**THE PROBLEM:**
Take the line containing "Select Brown hair color swatch" and every line after it to the end of the material below; reproduce them exactly, without pictures.

**RECORDS FOR THIS TASK:**
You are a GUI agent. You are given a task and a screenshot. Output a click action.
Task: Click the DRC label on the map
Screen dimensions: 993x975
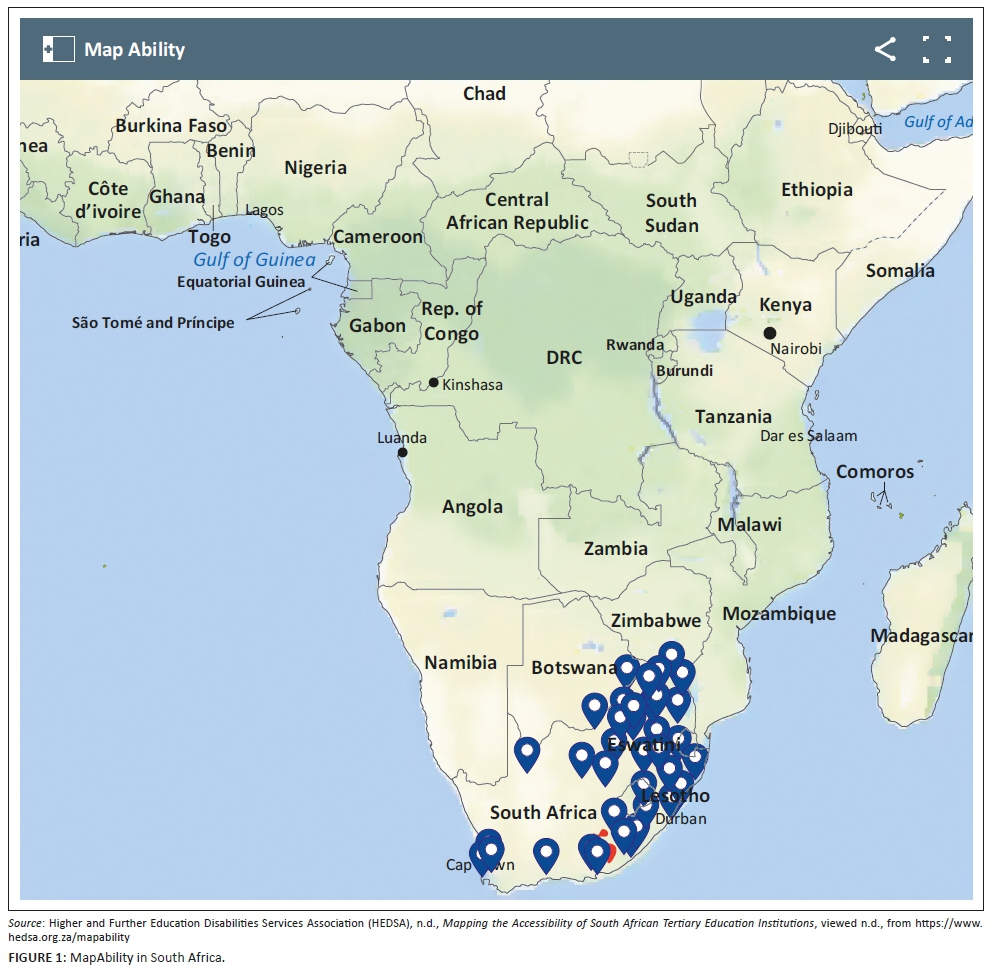click(x=564, y=357)
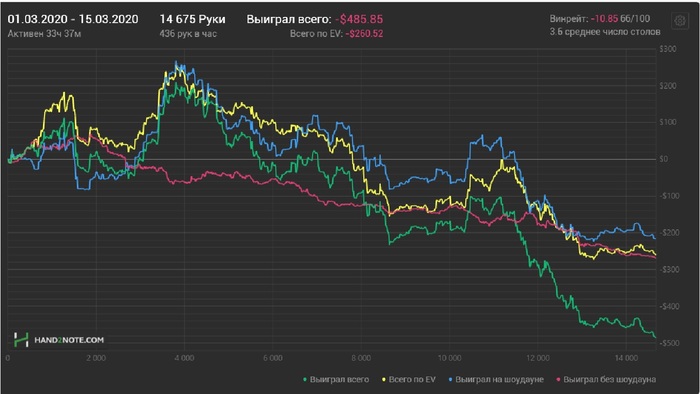Select the date range 01.03.2020 - 15.03.2020
The width and height of the screenshot is (700, 394).
coord(73,19)
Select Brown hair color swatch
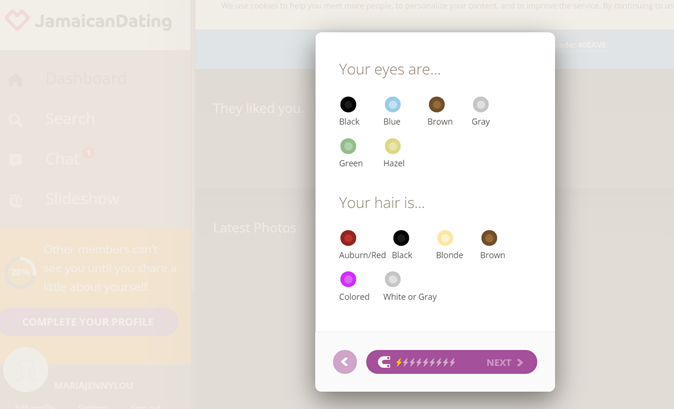Screen dimensions: 674x409 click(x=489, y=238)
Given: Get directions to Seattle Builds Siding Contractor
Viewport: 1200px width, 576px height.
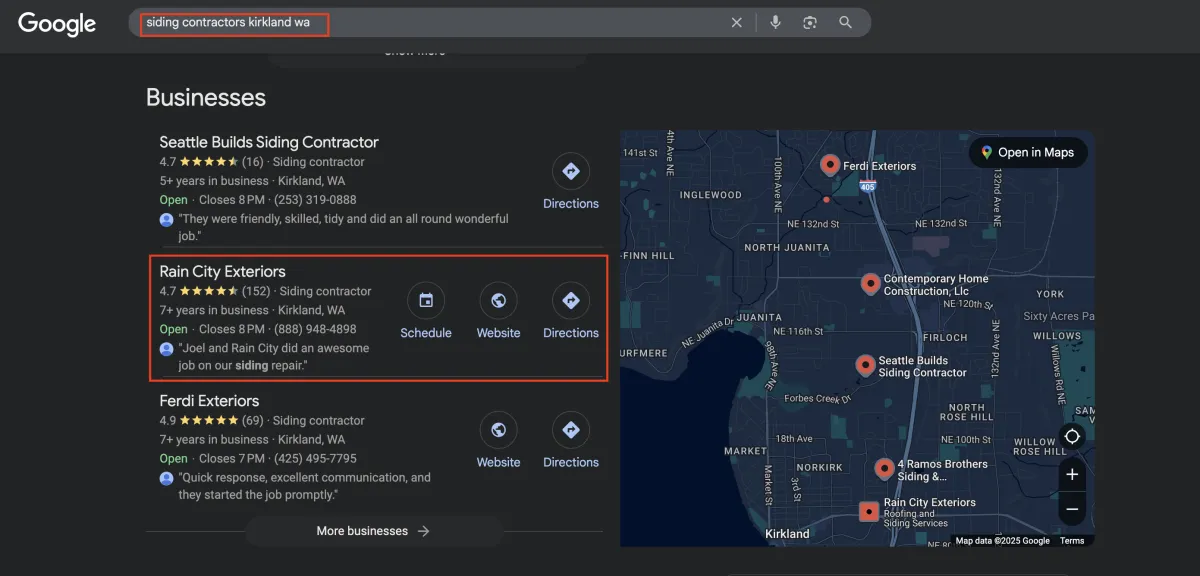Looking at the screenshot, I should coord(571,172).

**RESPONSE TO THIS EXERCISE:**
Select Brown hair color swatch
Screen dimensions: 674x409 click(x=489, y=238)
Given: Get directions to Seattle Builds Siding Contractor
Viewport: 1200px width, 576px height.
Looking at the screenshot, I should coord(571,172).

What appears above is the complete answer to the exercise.